Politics
15 charged in Minnesota anti-ICE conspiracy tied to law enforcement attacks
Federal prosecutors in Minnesota said 15 members and associates of Direct Action Minnesota were swept into a new conspiracy case built around alleged attacks on ICE agents and other law enforcement during the immigration crackdown in the Twin Cities. The Justice Department described Direct Action Minnesota as a Minneapolis-based direct action group with Antifa ties and said the indictment includes conspiracy to impede a federal officer, interstate stalking, interstate threats, solicitation to commit a crime of violence, assaults on a federal officer and destruction of government property.
The department said 12 defendants were arrested in a coordinated Homeland Security Investigations operation over the previous 24 hours. Two defendants remained at large, and one was already in federal custody on separate charges.
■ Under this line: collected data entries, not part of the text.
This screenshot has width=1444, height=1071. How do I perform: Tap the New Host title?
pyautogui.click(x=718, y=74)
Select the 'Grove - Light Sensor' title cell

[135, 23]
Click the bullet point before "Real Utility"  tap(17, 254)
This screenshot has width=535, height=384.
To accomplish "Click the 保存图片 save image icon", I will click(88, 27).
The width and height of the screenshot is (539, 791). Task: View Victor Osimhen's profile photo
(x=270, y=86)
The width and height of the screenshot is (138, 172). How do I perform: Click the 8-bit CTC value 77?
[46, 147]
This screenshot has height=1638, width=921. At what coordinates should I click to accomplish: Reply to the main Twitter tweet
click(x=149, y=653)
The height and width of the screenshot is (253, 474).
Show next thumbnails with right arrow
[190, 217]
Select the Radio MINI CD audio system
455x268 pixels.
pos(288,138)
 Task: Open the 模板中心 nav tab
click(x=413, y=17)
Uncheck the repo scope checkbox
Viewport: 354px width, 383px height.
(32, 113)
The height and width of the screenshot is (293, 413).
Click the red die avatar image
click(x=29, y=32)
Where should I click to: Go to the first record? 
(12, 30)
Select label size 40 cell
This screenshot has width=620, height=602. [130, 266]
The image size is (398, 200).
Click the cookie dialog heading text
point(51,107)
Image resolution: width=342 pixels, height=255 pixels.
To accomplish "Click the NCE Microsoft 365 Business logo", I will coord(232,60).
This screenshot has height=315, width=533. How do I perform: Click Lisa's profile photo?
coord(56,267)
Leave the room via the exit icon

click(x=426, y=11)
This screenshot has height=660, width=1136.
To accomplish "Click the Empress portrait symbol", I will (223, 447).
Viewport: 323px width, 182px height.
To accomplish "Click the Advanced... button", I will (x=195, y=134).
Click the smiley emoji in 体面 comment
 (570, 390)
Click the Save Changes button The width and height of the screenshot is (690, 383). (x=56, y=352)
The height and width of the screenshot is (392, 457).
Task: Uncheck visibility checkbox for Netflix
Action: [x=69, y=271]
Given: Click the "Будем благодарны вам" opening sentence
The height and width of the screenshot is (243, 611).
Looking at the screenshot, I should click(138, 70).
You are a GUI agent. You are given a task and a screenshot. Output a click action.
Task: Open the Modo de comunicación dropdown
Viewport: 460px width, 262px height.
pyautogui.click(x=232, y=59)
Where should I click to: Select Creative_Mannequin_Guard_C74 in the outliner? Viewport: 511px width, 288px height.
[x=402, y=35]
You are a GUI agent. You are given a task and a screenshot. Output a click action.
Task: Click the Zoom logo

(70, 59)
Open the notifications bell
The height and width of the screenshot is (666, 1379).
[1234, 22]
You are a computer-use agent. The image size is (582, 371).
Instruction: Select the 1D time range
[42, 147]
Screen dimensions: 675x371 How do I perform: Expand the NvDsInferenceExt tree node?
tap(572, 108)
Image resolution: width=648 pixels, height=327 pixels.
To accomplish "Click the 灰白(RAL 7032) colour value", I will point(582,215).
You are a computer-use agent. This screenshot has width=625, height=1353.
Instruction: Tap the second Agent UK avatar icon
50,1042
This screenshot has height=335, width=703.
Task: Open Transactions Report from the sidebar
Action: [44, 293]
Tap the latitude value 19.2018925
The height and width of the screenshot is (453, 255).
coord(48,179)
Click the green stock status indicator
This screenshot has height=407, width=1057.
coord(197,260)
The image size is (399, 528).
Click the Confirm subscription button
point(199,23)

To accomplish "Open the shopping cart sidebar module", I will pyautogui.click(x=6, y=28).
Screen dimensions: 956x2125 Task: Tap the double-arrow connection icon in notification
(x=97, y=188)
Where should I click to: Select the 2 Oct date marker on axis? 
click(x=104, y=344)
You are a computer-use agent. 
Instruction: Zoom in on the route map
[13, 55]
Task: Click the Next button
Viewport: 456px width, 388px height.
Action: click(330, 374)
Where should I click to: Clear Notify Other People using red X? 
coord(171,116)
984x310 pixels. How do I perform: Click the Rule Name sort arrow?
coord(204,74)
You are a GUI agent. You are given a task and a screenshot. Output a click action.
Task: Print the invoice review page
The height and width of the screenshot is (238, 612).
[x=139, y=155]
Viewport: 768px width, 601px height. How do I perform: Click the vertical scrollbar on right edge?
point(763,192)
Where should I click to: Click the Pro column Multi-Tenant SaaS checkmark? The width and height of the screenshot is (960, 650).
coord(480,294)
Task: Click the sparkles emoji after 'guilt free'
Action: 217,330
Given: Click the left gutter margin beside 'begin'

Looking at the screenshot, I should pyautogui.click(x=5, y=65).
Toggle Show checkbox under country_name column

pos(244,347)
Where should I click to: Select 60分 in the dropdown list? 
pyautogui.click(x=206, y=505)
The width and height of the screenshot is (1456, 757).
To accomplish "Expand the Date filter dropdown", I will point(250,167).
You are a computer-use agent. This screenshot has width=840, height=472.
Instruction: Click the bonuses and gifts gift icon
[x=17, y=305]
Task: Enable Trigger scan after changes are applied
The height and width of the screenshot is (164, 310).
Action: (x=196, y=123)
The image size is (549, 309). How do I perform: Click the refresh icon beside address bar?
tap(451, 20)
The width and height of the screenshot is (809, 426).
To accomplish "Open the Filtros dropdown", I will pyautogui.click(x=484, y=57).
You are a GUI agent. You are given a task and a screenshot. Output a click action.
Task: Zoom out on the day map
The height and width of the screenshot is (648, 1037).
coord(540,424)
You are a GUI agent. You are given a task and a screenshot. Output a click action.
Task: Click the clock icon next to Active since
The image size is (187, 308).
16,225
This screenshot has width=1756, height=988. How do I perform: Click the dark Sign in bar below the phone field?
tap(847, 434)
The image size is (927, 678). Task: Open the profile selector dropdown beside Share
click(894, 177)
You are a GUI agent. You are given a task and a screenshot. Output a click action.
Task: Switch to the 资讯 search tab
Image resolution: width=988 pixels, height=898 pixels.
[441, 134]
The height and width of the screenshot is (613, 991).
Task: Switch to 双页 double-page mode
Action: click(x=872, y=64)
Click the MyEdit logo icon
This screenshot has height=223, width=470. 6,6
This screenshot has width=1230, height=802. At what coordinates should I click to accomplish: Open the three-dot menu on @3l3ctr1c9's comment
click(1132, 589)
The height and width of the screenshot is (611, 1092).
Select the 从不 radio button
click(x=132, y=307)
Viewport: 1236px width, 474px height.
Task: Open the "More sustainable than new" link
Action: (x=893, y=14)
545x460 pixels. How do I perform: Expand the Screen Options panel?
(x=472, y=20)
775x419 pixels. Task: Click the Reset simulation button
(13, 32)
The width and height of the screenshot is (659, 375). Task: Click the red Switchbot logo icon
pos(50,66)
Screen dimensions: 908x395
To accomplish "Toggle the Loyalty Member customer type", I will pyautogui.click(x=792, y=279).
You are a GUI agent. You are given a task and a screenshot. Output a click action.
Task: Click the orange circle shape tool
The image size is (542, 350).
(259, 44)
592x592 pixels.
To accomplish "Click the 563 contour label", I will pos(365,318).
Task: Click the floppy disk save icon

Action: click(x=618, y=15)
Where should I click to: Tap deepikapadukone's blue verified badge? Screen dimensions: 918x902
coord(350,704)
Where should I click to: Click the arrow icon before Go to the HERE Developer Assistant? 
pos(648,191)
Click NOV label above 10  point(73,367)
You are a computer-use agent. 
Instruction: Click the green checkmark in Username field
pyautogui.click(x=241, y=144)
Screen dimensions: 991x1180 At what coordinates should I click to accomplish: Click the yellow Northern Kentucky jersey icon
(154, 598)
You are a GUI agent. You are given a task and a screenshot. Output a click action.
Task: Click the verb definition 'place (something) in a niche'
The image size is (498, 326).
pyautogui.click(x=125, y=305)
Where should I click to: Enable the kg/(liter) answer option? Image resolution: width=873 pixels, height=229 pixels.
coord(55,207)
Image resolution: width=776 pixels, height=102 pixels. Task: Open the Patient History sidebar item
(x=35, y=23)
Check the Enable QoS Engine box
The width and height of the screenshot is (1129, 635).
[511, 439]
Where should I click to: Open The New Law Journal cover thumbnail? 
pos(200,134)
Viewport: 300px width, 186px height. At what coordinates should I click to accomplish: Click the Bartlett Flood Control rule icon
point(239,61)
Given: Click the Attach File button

Federal officials said the alleged conduct included stalking ICE agents, throwing blocks of ice at vehicles, blocking federal buildings and handing out shields to demonstrators.

The legal significance of the case reaches beyond the arrests. Prosecutors are trying to turn protest-related conduct into a sprawling federal conspiracy, a theory that will depend on what evidence they can produce showing a shared plan, not just parallel activity or loose ideological alignment. That distinction matters, especially after earlier protest cases in Minnesota proved harder to sustain. The new indictment will likely be read as a test of whether the government can connect the 15 defendants through communications, organizing, training and direct action, or whether the case rests more heavily on the political label attached to the group.
The Justice Department said the group trained members in surveillance, operational planning and rapid mobilization against law enforcement, suggesting prosecutors will try to prove that the activity was organized rather than spontaneous. Officials said the alleged campaign targeted both federal and local law enforcement as Trump administration immigration enforcement intensified in Minnesota earlier this year. The charges were announced on June 16, 2026, as anti-ICE demonstrations in the Twin Cities had already drawn national attention and touched off clashes between federal authorities and Minnesota officials.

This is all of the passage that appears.